Try it: Once a line is found to contain "agent", copy it out of the listing.

Dataset content:
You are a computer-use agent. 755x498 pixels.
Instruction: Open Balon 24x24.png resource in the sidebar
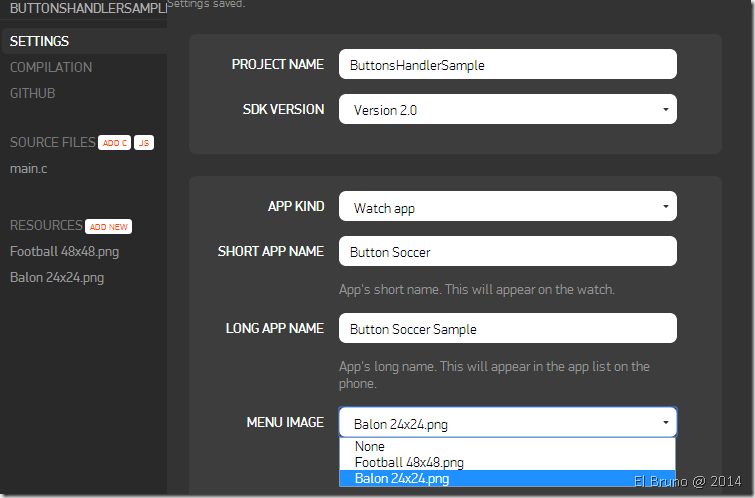coord(57,277)
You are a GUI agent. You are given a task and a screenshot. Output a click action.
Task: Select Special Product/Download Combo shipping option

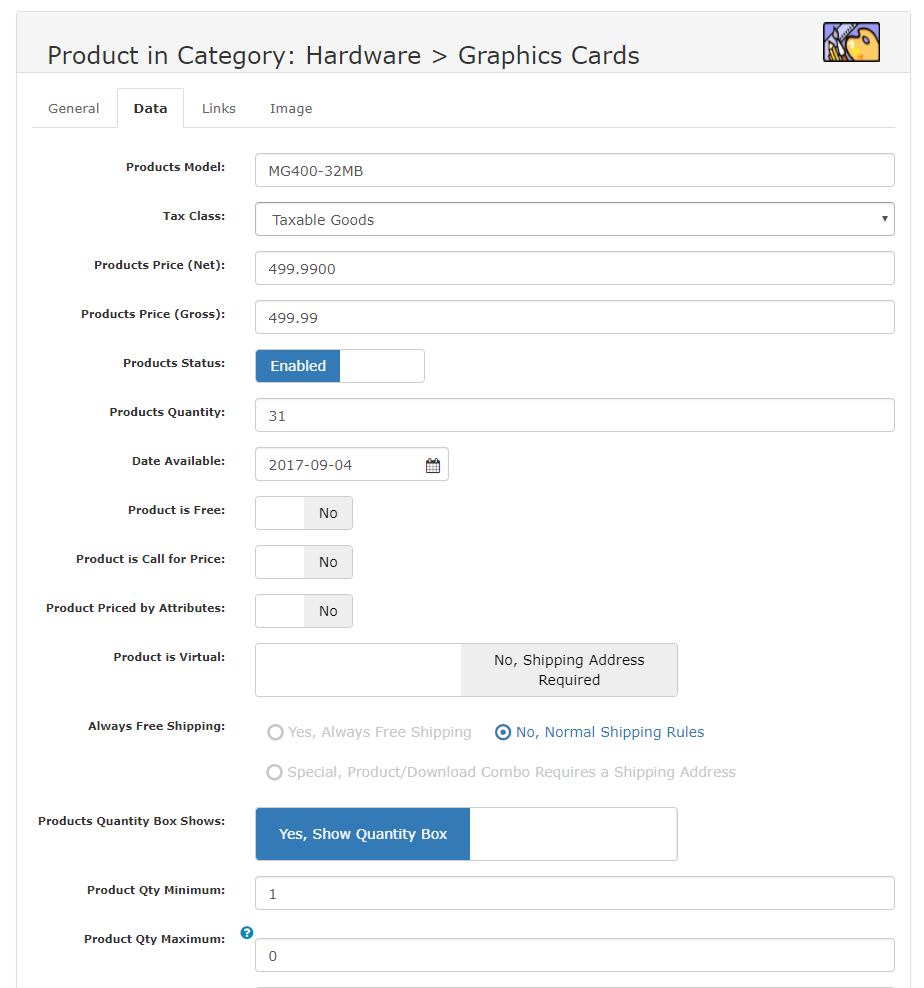tap(274, 772)
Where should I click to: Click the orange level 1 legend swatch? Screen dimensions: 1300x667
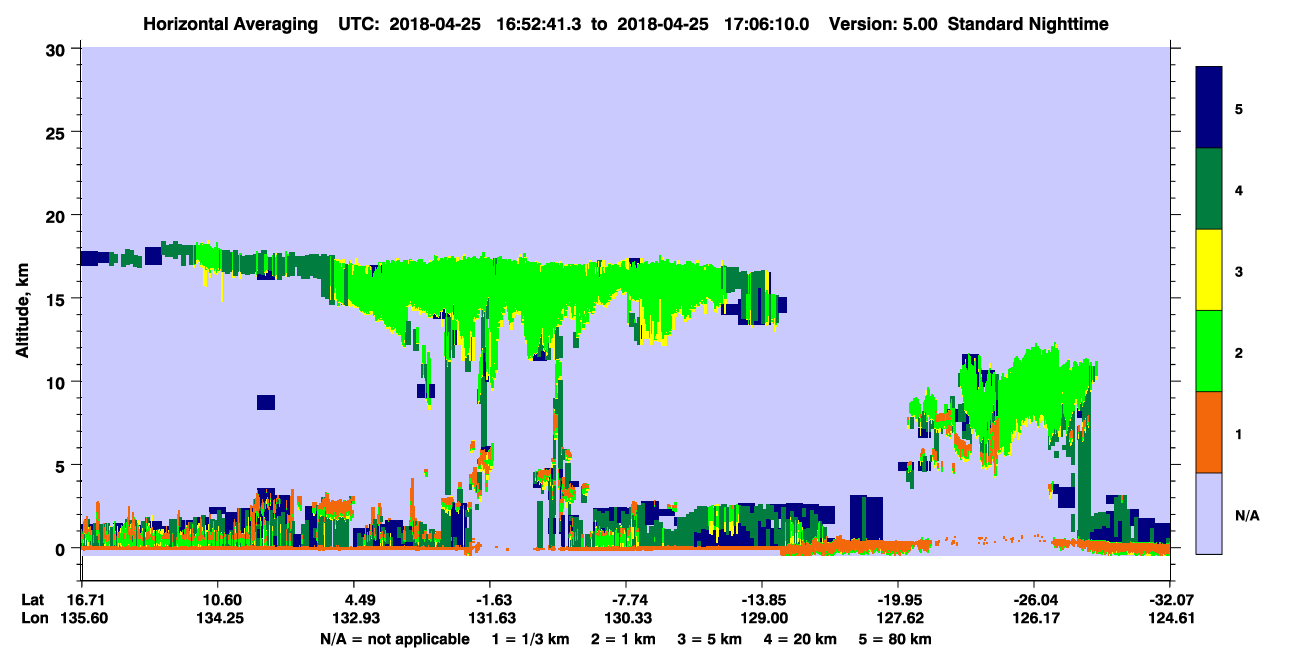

Your solution:
You are a computer-use agent. 755x498 pixels.
You are a GUI agent. You are given a task and a screenshot. Output a click action.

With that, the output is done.